Course on Environmental Management
Table of Content
1.2. Oil Spill
1.3. Critical Analysis of the Accident
2.1. Environmental Impact
Summary and conclusions
company: Murfy Oil Consulting services
The Deepwater Horizon oil spill has been called several names such as ‘Macondo Blowout, Gulf of Mexico oil spill, and BP oil spill. The unfortunate event seriously affected the company’s business and also caused a lot of environmental problems. The disaster led to the damage of human life, Sea ecosystem, commerce and tourism. In fact, this oil spill has been described as the greatest environmental disaster in the history of the United State (Adam, 2010). BP has suffered numerous public criticisms and the government has charged BP to pay $4.5 billion in fines (Krauss and Schwartz, 2012).

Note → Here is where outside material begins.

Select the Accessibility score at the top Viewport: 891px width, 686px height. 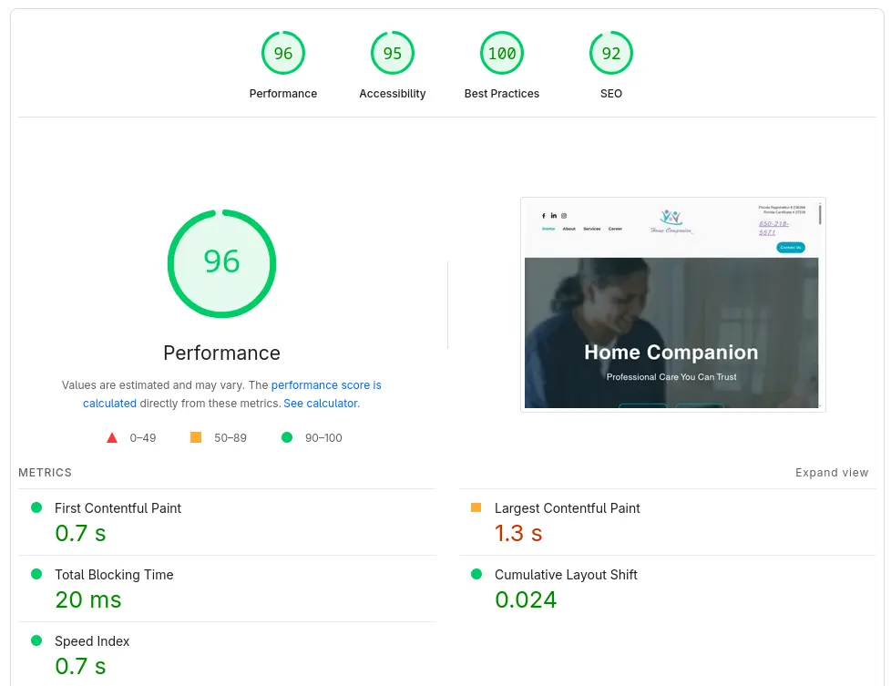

Against this background, this report will elaborately discuss the environmental damages caused by the April 20 2010 oil disaster. The security measures BP would have adopted to avoid the disaster will be discussed. Recommendations on how to minimise the occurrence of oil spill will be outlined.
1.2. BP Oil Spill April 20, 2010
Several analysts have called the spill an unprecedented but massive explosion that led to a dangerous spill and unimaginable environmental devastation (Rogers, 2010). There are several issues that needed to be described to understand the root or cause of the BP oil spill in 2010. First is BP’s environmental policy, then the nature of the spill, and the extent of its outcome.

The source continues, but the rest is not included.